The initial dosage is usually 50 mcg administered twice or three times daily. Upward dose titration is frequently required. Dosage information for patients with specific tumors follows.

Acromegaly

Dosage may be initiated at 50 mcg t.i.d. Beginning with this low dose may permit adaptation to adverse gastrointestinal effects for patients who will require higher doses. IGF-I (somatomedin C) levels every 2 weeks can be used to guide titration. Alternatively, multiple growth hormone levels at 0 to 8 hours after Octreotide Acetate Injection administration permit more rapid titration of dose. The goal is to achieve growth hormone levels less than 5 ng/mL or IGF-I (somatomedin C) levels less than 1.9 U/mL in males and less than 2.2 U/mL in females. The dose most commonly found to be effective is 100 mcg t.i.d., but some patients require up to 500 mcg t.i.d. for maximum effectiveness. Doses greater than 300 mcg/day seldom result in additional biochemical benefit, and if an increase in dose fails to provide additional benefit, the dose should be reduced. IGF-I (somatomedin C) or growth hormone levels should be re-evaluated at 6-month intervals.

Octreotide Acetate Injection should be withdrawn yearly for approximately 4 weeks from patients who have received irradiation to assess disease activity.

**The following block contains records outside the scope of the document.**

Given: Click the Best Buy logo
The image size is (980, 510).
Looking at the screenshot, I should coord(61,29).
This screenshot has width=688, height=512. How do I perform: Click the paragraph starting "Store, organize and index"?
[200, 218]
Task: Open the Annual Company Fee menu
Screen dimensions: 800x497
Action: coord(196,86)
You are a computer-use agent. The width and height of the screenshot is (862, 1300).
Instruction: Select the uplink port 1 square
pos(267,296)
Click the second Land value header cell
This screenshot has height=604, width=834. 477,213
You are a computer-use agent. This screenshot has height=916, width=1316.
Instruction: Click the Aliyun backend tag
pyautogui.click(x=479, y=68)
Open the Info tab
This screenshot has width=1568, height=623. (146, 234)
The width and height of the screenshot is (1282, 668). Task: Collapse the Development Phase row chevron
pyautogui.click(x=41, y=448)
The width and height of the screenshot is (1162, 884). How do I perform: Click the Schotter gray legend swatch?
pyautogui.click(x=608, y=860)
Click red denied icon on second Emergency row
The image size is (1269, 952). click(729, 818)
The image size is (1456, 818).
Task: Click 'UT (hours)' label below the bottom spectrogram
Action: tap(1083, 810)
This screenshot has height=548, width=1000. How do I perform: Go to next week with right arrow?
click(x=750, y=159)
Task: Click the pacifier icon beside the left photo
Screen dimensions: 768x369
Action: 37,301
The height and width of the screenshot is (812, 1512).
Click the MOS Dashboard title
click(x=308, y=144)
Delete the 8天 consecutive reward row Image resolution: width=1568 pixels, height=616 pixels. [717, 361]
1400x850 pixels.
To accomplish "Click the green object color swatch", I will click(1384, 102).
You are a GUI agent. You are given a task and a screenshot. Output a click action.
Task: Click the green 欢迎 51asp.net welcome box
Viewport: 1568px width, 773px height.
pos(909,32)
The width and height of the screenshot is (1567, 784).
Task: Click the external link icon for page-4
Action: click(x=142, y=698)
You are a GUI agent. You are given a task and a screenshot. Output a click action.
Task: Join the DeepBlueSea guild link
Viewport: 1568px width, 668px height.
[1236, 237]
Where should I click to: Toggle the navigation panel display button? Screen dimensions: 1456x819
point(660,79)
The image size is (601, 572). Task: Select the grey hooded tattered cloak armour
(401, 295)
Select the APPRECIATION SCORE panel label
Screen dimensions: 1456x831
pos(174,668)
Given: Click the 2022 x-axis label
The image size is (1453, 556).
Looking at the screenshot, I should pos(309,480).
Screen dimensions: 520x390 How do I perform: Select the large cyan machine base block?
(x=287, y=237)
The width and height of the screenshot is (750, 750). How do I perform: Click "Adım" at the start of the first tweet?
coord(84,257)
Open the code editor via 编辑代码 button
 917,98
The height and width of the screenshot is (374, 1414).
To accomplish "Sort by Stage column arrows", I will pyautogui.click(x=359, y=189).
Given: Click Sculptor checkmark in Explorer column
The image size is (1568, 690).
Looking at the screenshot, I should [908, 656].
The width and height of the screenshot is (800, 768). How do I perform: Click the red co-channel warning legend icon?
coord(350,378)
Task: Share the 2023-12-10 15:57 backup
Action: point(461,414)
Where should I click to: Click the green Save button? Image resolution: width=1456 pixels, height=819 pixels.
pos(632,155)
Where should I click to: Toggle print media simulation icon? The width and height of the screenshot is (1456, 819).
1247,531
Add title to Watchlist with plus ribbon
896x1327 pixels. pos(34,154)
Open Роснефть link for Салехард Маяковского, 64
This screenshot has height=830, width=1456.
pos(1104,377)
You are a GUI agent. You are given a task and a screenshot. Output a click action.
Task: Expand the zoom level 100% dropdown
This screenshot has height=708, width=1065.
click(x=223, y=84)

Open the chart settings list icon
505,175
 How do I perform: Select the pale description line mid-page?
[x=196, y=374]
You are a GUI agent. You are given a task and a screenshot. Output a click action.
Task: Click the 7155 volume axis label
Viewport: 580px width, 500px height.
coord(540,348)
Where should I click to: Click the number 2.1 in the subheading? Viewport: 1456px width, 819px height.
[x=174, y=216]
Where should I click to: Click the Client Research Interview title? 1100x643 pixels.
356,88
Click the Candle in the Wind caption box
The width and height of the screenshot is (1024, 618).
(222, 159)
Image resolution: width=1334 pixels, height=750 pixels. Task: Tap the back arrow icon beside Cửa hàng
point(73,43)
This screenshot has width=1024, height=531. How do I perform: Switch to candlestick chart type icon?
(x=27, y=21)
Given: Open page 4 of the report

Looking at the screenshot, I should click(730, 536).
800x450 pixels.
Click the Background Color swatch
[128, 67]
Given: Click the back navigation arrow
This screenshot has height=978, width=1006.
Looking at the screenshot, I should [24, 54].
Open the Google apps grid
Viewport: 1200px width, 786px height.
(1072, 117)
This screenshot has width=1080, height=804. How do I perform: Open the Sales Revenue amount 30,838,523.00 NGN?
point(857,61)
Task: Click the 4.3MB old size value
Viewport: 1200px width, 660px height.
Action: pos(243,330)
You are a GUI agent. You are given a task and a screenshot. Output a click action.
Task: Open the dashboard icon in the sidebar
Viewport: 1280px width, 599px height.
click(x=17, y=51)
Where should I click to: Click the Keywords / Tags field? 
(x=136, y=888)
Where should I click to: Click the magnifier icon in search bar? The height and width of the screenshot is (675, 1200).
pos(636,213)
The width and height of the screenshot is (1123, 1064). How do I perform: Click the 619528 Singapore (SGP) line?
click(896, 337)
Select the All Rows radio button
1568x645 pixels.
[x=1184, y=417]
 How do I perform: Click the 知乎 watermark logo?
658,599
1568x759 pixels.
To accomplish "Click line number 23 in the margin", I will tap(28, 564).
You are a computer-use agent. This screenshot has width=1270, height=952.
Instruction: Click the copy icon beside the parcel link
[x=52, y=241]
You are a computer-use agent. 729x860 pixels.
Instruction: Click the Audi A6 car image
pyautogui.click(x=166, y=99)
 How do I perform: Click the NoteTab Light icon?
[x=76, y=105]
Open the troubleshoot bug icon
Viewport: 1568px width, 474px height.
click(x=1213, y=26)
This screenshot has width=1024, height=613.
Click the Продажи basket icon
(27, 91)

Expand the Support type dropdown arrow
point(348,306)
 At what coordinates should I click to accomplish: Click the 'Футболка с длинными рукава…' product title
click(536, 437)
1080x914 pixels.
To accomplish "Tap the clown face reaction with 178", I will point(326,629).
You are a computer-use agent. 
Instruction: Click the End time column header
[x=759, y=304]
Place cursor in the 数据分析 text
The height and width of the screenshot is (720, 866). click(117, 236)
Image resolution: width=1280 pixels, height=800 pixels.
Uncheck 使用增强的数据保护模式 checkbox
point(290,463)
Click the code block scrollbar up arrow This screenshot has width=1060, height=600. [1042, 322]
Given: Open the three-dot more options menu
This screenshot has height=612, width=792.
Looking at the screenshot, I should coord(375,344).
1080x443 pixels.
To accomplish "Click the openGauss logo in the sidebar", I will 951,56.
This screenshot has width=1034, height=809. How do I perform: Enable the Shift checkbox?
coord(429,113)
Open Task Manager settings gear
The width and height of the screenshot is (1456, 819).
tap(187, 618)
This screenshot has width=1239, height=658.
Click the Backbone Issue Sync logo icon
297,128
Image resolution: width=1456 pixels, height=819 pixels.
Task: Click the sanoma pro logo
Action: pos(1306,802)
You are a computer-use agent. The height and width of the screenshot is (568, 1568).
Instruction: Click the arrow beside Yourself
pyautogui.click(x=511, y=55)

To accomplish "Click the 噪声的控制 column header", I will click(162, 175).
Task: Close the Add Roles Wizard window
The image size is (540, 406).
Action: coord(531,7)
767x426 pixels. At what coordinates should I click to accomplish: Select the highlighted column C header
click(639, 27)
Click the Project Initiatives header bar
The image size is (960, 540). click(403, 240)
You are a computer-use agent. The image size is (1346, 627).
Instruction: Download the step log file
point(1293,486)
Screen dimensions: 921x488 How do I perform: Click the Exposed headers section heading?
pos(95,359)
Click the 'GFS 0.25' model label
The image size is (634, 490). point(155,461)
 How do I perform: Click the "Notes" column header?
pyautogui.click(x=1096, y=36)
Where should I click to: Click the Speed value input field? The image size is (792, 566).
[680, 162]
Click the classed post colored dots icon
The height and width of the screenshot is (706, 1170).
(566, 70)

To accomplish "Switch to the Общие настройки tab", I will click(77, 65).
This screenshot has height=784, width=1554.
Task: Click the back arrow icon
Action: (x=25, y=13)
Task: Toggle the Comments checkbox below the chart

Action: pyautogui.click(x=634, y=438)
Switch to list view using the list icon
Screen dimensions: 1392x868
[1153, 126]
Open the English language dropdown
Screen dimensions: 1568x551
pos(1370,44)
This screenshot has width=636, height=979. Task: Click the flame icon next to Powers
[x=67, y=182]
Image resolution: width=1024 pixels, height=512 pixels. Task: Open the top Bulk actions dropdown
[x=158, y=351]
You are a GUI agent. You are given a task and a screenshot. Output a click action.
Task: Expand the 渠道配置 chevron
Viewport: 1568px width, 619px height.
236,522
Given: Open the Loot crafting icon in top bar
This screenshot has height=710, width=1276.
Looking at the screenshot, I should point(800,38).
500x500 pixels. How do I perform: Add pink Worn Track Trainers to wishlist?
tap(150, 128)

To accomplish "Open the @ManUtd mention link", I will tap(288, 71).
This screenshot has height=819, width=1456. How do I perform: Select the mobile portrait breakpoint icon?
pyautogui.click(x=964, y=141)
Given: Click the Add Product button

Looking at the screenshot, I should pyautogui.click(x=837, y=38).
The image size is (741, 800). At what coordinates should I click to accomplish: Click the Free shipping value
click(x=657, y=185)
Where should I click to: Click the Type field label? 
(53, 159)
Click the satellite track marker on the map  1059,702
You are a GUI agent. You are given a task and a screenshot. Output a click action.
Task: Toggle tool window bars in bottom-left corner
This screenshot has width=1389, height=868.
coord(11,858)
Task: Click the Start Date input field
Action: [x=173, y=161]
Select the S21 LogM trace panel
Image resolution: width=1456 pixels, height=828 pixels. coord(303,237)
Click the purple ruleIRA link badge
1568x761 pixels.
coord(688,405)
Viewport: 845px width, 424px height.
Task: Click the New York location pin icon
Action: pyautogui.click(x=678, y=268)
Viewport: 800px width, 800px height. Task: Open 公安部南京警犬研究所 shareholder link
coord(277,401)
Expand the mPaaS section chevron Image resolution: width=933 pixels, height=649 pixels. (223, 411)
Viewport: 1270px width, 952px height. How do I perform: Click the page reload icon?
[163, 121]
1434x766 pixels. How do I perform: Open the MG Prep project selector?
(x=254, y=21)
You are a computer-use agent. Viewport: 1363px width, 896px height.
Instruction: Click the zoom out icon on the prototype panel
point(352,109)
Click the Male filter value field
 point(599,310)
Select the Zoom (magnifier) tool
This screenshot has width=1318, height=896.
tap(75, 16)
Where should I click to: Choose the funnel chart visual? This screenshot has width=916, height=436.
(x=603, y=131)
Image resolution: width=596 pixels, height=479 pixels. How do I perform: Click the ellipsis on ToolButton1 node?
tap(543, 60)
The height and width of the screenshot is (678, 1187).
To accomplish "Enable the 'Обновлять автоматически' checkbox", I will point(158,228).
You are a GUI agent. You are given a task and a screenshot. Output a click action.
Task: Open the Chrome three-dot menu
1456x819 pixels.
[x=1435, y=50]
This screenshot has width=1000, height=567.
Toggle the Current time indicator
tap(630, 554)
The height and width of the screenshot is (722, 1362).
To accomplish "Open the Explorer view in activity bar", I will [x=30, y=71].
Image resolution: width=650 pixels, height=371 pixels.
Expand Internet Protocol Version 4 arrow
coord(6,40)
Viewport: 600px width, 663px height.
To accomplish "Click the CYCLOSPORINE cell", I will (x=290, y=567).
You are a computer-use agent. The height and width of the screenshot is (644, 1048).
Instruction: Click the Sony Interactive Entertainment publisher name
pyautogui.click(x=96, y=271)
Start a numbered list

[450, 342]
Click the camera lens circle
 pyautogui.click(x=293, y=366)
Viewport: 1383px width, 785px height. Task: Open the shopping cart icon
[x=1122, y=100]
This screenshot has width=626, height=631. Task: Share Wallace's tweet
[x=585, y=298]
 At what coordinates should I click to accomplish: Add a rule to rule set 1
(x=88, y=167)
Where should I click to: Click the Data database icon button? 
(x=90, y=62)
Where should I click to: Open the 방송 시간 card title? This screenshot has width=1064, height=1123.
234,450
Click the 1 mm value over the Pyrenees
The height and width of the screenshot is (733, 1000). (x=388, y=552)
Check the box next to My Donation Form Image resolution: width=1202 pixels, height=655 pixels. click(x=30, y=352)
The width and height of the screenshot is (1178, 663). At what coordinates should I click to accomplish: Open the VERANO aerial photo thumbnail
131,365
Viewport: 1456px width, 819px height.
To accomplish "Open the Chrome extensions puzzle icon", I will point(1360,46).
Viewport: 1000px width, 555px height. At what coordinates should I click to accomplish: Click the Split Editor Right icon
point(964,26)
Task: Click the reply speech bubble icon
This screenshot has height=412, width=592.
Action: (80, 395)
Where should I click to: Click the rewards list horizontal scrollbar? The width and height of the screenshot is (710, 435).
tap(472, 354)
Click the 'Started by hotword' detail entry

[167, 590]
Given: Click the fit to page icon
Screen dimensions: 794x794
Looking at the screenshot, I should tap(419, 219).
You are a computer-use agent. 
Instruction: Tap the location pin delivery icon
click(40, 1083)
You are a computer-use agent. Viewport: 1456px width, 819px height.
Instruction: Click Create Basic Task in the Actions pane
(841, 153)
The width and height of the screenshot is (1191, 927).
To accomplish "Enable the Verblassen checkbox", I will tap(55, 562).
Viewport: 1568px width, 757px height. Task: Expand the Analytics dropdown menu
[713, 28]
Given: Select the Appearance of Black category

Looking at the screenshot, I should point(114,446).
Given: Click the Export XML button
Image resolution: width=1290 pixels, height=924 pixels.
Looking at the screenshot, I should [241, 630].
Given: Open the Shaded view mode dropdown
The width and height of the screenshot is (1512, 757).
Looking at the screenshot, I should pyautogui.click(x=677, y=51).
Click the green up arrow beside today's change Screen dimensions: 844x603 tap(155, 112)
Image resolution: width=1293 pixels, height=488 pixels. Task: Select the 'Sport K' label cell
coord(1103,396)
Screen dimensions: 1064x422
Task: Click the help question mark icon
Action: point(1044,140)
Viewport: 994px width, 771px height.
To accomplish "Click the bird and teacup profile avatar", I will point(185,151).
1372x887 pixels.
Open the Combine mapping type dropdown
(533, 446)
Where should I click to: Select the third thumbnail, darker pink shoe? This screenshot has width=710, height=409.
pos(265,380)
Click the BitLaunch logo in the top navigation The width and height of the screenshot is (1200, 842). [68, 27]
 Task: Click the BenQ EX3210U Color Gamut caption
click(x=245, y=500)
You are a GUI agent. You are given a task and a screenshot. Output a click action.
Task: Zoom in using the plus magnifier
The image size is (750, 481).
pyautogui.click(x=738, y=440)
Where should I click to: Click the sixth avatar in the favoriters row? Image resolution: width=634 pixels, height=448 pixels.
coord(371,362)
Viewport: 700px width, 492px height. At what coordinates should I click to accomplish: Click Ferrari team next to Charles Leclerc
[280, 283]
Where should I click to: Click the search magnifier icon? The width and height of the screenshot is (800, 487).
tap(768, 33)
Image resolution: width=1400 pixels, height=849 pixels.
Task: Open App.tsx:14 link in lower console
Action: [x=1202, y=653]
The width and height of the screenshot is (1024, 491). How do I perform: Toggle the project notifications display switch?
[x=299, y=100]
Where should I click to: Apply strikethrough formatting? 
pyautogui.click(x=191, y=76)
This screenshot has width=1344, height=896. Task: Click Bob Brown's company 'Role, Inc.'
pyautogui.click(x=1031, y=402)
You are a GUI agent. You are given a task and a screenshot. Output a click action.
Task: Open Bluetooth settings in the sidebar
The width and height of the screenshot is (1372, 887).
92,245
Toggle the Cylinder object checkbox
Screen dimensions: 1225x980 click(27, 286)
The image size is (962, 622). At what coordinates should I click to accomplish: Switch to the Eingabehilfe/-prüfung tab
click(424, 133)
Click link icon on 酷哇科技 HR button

If growth hormone or IGF-I (somatomedin C) levels increase and signs and symptoms recur, Octreotide Acetate Injection therapy may be resumed.

Carcinoid Tumors

The suggested daily dosage of Octreotide Acetate Injection during the first 2 weeks of therapy ranges from 100 to 600 mcg/day in 2 to 4 divided doses (mean daily dosage is 300 mcg). In the clinical studies, the median daily maintenance dosage was approximately 450 mcg, but clinical and biochemical benefits were obtained in some patients with as little as 50 mcg, while others required doses up to 1,500 mcg/day. However, experience with doses above 750 mcg/day is limited.

VIPomas

Daily dosages of 200 to 300 mcg in 2 to 4 divided doses are recommended during the initial 2 weeks of therapy (range 150 to 750 mcg) to control symptoms of the disease. On an individual basis, dosage may be adjusted to achieve a therapeutic response, but usually doses above 450 mcg/day are not required.

CONTRAINDICATIONS:

Sensitivity to this drug or any of its components.